Required work → When you reach the line that contains "Open the Monitor chart icon", give it back exactly along with each line after it to the end of the entries; skip any pictures.

Collected data entries
= Beginning of Section =

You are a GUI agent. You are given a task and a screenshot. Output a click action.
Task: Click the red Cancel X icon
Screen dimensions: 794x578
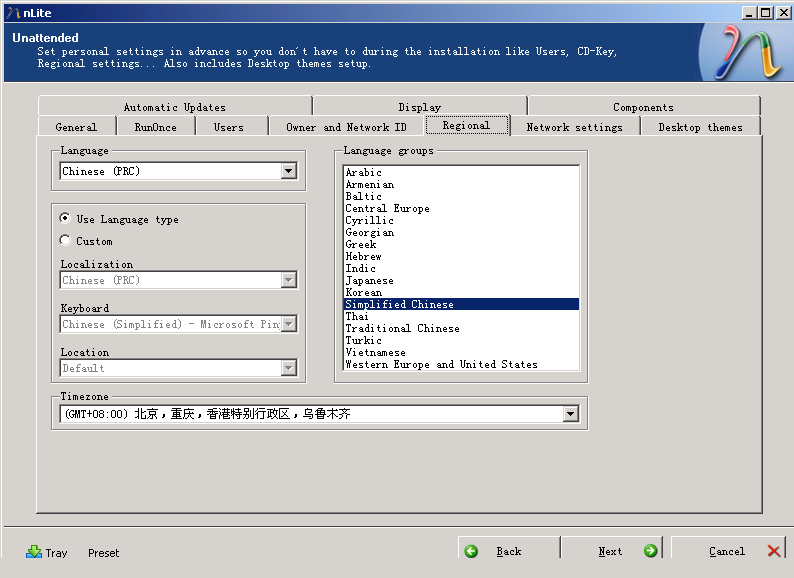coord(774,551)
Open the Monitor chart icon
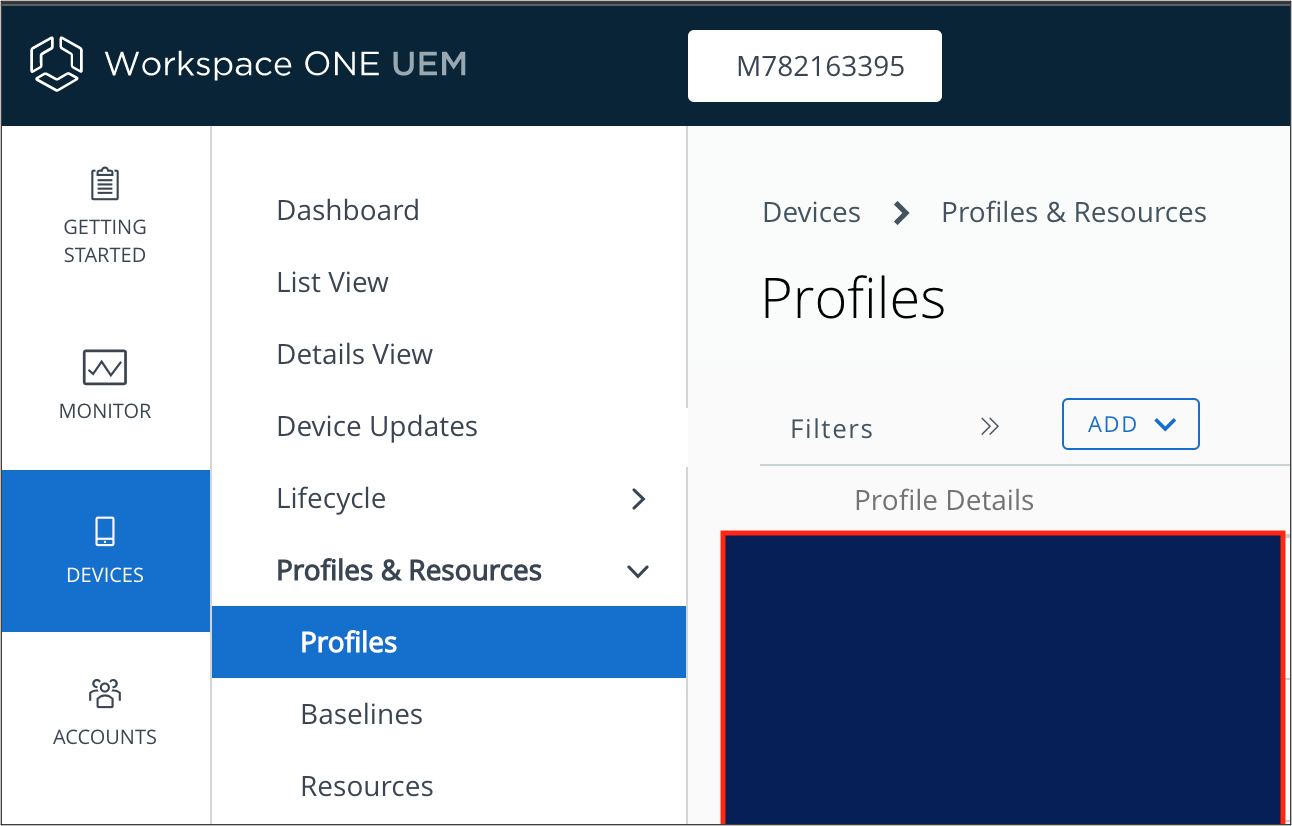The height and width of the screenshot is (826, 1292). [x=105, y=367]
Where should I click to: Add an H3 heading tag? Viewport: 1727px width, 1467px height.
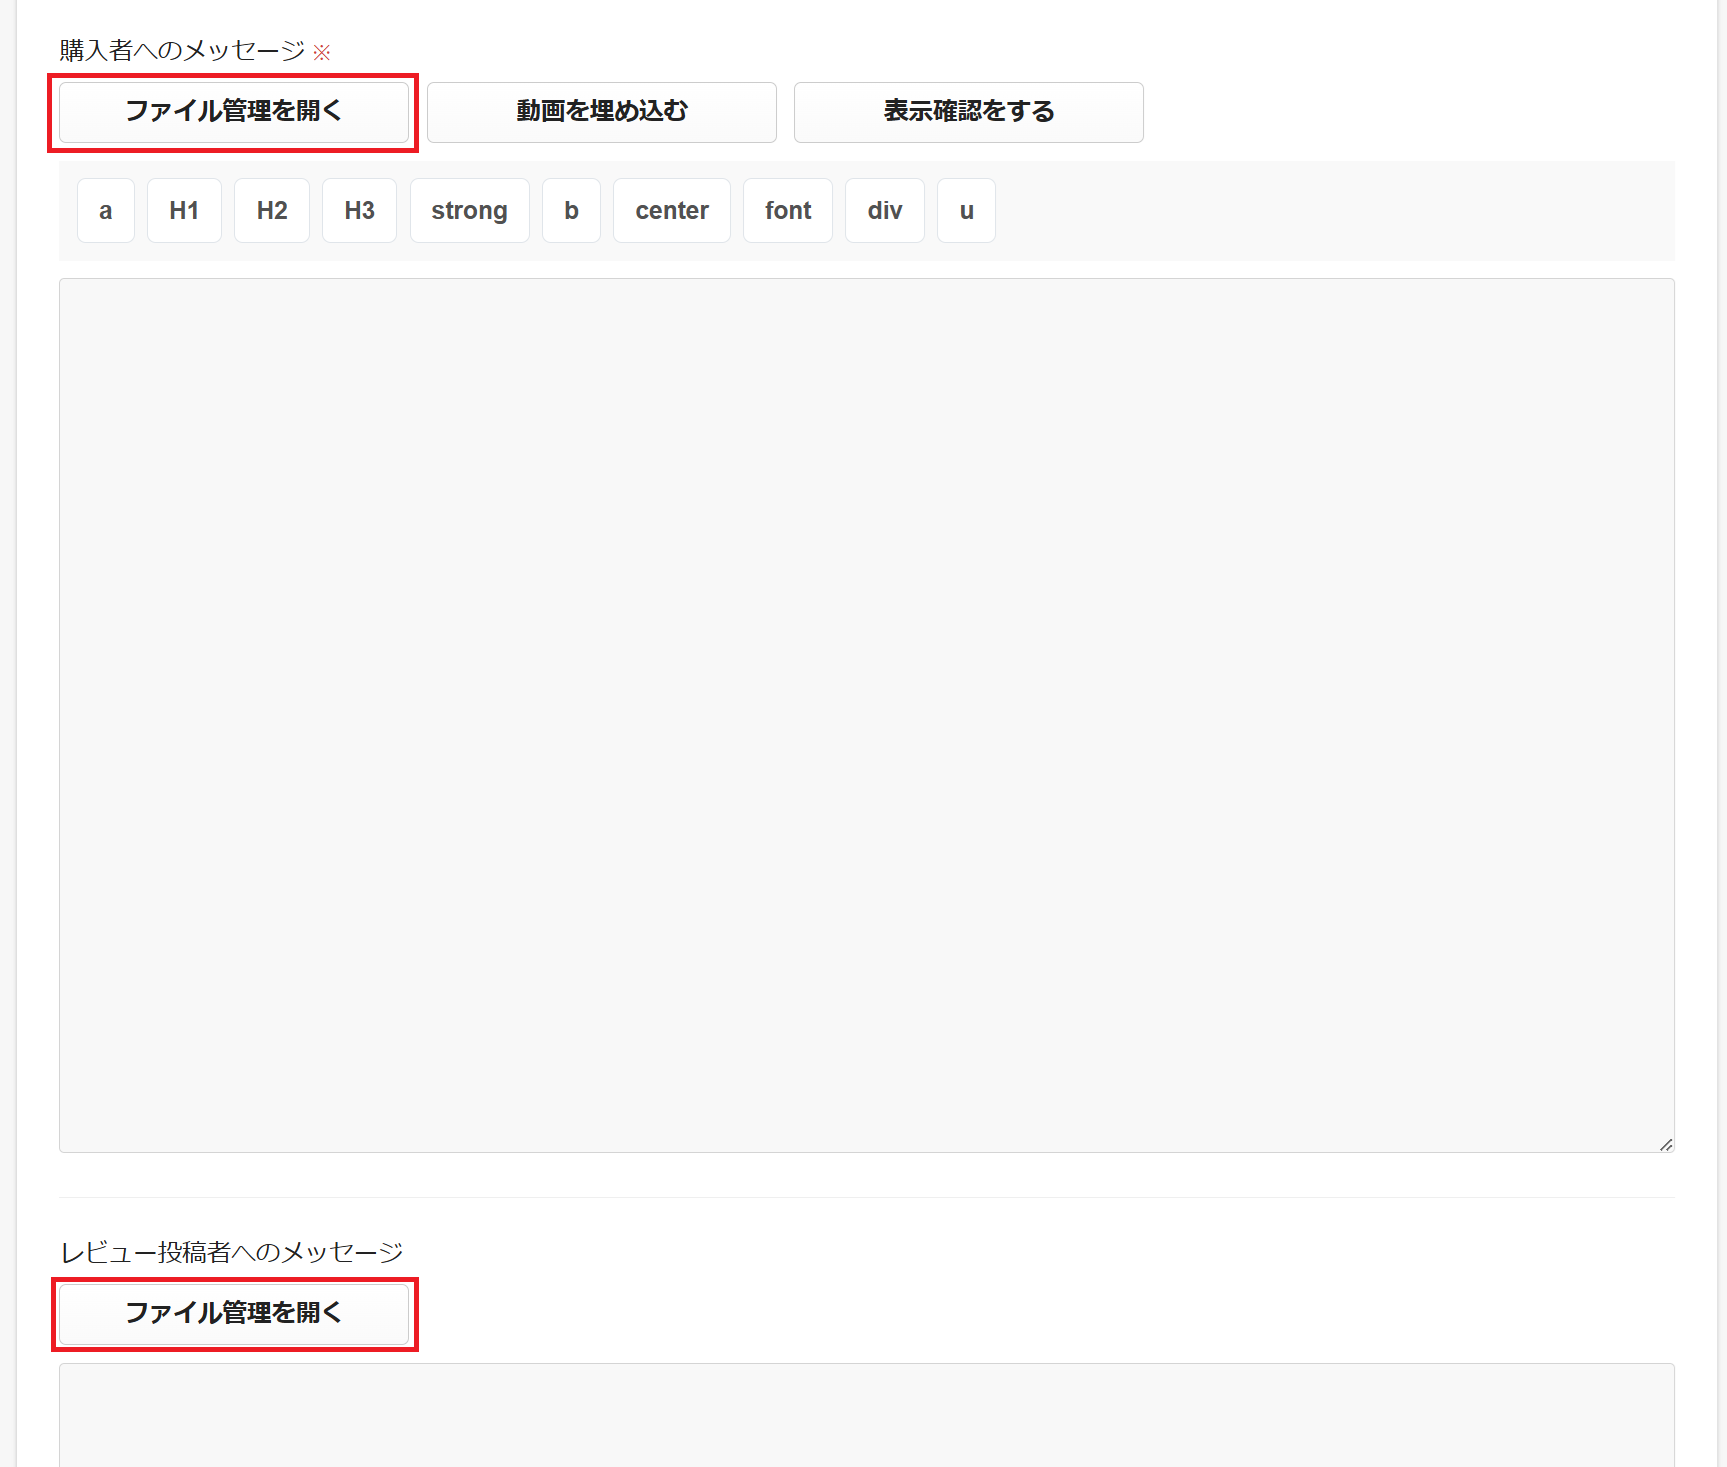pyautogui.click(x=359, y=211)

= End of Section =

Task output →
Open the Monitor chart icon
The height and width of the screenshot is (826, 1292). [x=105, y=367]
Where should I click to: Add an H3 heading tag? Viewport: 1727px width, 1467px height.
pyautogui.click(x=359, y=211)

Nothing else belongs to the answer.